Pixel coordinate grounding data
_ _ _ _
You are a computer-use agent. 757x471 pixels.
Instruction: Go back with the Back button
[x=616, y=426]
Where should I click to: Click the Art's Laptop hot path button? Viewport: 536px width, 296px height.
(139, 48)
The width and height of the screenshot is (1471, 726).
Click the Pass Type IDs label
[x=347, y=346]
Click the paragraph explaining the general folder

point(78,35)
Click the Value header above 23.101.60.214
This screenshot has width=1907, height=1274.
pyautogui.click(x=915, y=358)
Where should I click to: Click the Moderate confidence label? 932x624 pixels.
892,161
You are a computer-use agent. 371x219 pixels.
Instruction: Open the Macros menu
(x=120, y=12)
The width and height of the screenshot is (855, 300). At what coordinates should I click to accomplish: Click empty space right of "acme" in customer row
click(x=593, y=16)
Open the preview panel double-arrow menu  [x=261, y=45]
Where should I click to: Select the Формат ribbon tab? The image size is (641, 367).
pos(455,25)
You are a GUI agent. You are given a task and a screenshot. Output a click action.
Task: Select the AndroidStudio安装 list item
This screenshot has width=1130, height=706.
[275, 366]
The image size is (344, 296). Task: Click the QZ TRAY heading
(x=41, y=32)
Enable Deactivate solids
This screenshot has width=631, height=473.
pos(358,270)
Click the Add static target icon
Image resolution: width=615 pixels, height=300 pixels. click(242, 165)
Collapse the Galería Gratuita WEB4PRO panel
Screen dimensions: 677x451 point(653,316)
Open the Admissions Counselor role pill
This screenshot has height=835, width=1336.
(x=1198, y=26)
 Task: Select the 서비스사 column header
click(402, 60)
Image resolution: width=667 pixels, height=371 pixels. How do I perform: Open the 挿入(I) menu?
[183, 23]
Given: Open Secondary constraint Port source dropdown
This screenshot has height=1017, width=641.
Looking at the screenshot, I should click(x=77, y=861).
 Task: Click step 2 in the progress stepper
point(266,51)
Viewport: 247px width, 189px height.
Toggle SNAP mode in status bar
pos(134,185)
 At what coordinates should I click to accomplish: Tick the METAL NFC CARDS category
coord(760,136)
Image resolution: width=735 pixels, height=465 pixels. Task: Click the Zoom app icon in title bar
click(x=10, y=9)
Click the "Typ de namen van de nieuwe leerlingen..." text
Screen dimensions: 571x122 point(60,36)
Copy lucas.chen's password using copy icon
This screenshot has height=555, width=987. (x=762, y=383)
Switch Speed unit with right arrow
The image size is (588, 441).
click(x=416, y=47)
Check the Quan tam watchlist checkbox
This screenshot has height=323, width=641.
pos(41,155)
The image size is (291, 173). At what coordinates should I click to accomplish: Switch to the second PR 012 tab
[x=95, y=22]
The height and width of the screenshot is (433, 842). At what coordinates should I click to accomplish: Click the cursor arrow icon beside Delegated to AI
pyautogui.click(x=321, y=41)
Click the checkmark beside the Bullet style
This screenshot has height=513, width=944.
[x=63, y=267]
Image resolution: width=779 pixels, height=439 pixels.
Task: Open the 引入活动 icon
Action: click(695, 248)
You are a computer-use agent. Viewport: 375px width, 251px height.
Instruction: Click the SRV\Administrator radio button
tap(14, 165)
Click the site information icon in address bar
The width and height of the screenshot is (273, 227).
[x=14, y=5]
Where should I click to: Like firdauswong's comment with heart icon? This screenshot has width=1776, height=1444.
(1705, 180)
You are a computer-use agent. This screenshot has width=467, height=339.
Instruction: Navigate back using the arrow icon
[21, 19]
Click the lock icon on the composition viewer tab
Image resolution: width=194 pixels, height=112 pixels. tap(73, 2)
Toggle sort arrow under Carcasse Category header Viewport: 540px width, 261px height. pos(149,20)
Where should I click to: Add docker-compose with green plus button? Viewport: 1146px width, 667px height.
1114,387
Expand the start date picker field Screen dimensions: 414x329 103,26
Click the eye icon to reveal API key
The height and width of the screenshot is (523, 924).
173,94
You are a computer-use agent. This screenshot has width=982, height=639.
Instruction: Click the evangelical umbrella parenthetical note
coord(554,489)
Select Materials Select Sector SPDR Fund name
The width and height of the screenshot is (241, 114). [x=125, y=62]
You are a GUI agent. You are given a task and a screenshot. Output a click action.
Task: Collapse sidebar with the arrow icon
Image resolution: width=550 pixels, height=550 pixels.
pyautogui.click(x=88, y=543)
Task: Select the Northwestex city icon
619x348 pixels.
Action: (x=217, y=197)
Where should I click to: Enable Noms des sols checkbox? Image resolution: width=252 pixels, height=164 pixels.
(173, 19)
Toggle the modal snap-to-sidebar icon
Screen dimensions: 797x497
_ _ _ _
**ABOUT THIS TASK:** Please transcribe all of the data above exactly.

**WRITTEN RESPONSE:**
You are a computer-use agent. 757x471 pixels.
Instruction: Go back with the Back button
[x=616, y=426]
Where should I click to: Click the Art's Laptop hot path button? Viewport: 536px width, 296px height.
(139, 48)
The width and height of the screenshot is (1471, 726).
Click the Pass Type IDs label
[x=347, y=346]
Click the paragraph explaining the general folder

point(78,35)
Click the Value header above 23.101.60.214
This screenshot has width=1907, height=1274.
pyautogui.click(x=915, y=358)
Where should I click to: Click the Moderate confidence label? 932x624 pixels.
892,161
You are a computer-use agent. 371x219 pixels.
Instruction: Open the Macros menu
(x=120, y=12)
The width and height of the screenshot is (855, 300). At what coordinates should I click to accomplish: Click empty space right of "acme" in customer row
click(x=593, y=16)
Open the preview panel double-arrow menu  [x=261, y=45]
Where should I click to: Select the Формат ribbon tab? The image size is (641, 367).
pos(455,25)
You are a GUI agent. You are given a task and a screenshot. Output a click action.
Task: Select the AndroidStudio安装 list item
This screenshot has width=1130, height=706.
[275, 366]
The image size is (344, 296). Task: Click the QZ TRAY heading
(x=41, y=32)
Enable Deactivate solids
This screenshot has width=631, height=473.
pos(358,270)
Click the Add static target icon
Image resolution: width=615 pixels, height=300 pixels. click(242, 165)
Collapse the Galería Gratuita WEB4PRO panel
Screen dimensions: 677x451 point(653,316)
Open the Admissions Counselor role pill
This screenshot has height=835, width=1336.
(x=1198, y=26)
 Task: Select the 서비스사 column header
click(402, 60)
Image resolution: width=667 pixels, height=371 pixels. How do I perform: Open the 挿入(I) menu?
[183, 23]
Given: Open Secondary constraint Port source dropdown
This screenshot has height=1017, width=641.
Looking at the screenshot, I should click(x=77, y=861).
 Task: Click step 2 in the progress stepper
point(266,51)
Viewport: 247px width, 189px height.
Toggle SNAP mode in status bar
pos(134,185)
 At what coordinates should I click to accomplish: Tick the METAL NFC CARDS category
coord(760,136)
Image resolution: width=735 pixels, height=465 pixels. Task: Click the Zoom app icon in title bar
click(x=10, y=9)
Click the "Typ de namen van de nieuwe leerlingen..." text
Screen dimensions: 571x122 point(60,36)
Copy lucas.chen's password using copy icon
This screenshot has height=555, width=987. (x=762, y=383)
Switch Speed unit with right arrow
The image size is (588, 441).
click(x=416, y=47)
Check the Quan tam watchlist checkbox
This screenshot has height=323, width=641.
pos(41,155)
The image size is (291, 173). At what coordinates should I click to accomplish: Switch to the second PR 012 tab
[x=95, y=22]
The height and width of the screenshot is (433, 842). At what coordinates should I click to accomplish: Click the cursor arrow icon beside Delegated to AI
pyautogui.click(x=321, y=41)
Click the checkmark beside the Bullet style
This screenshot has height=513, width=944.
[x=63, y=267]
Image resolution: width=779 pixels, height=439 pixels.
Task: Open the 引入活动 icon
Action: click(695, 248)
You are a computer-use agent. Viewport: 375px width, 251px height.
Instruction: Click the SRV\Administrator radio button
tap(14, 165)
Click the site information icon in address bar
The width and height of the screenshot is (273, 227).
[x=14, y=5]
Where should I click to: Like firdauswong's comment with heart icon? This screenshot has width=1776, height=1444.
(1705, 180)
You are a computer-use agent. This screenshot has width=467, height=339.
Instruction: Navigate back using the arrow icon
[21, 19]
Click the lock icon on the composition viewer tab
Image resolution: width=194 pixels, height=112 pixels. tap(73, 2)
Toggle sort arrow under Carcasse Category header Viewport: 540px width, 261px height. pos(149,20)
Where should I click to: Add docker-compose with green plus button? Viewport: 1146px width, 667px height.
1114,387
Expand the start date picker field Screen dimensions: 414x329 103,26
Click the eye icon to reveal API key
The height and width of the screenshot is (523, 924).
173,94
You are a computer-use agent. This screenshot has width=982, height=639.
Instruction: Click the evangelical umbrella parenthetical note
coord(554,489)
Select Materials Select Sector SPDR Fund name
The width and height of the screenshot is (241, 114). [x=125, y=62]
You are a GUI agent. You are given a task and a screenshot. Output a click action.
Task: Collapse sidebar with the arrow icon
Image resolution: width=550 pixels, height=550 pixels.
pyautogui.click(x=88, y=543)
Task: Select the Northwestex city icon
619x348 pixels.
Action: (x=217, y=197)
Where should I click to: Enable Noms des sols checkbox? Image resolution: width=252 pixels, height=164 pixels.
(173, 19)
Toggle the modal snap-to-sidebar icon
Screen dimensions: 797x497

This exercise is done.